What is asked >> Copy everything from the listing line containing "[Ir a Sensor Desgaste Mercedes Benz GLE550e" down to the end of the listing, changing "Delantero" to "Trasero" and leaving all else unchanged.

Data >>
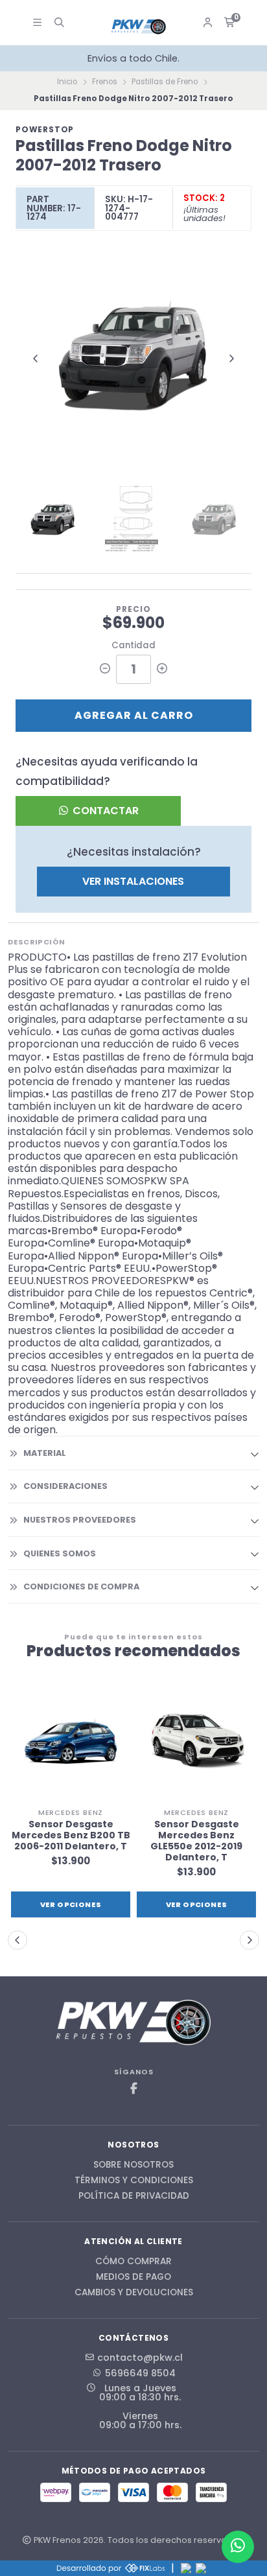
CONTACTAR (104, 810)
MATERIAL (44, 1452)
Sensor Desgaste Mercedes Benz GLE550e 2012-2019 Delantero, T (196, 1840)
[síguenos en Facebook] (133, 2089)
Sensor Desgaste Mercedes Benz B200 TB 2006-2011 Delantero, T (71, 1835)
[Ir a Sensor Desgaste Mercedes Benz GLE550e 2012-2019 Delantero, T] (196, 1741)
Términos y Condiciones (134, 2180)
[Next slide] (231, 358)
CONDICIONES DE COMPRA (81, 1586)
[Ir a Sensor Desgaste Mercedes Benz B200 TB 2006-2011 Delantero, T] (70, 1741)
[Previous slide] (35, 358)
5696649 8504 (140, 2373)
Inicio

Answer to the problem >>
[Ir a Sensor Desgaste Mercedes Benz GLE550e 2012-2019 Trasero, T] (196, 1741)
Términos y Condiciones (134, 2180)
[Next slide] (231, 358)
CONDICIONES DE COMPRA (81, 1586)
[Ir a Sensor Desgaste Mercedes Benz B200 TB 2006-2011 Trasero, T] (70, 1741)
[Previous slide] (35, 358)
5696649 8504 (140, 2373)
Inicio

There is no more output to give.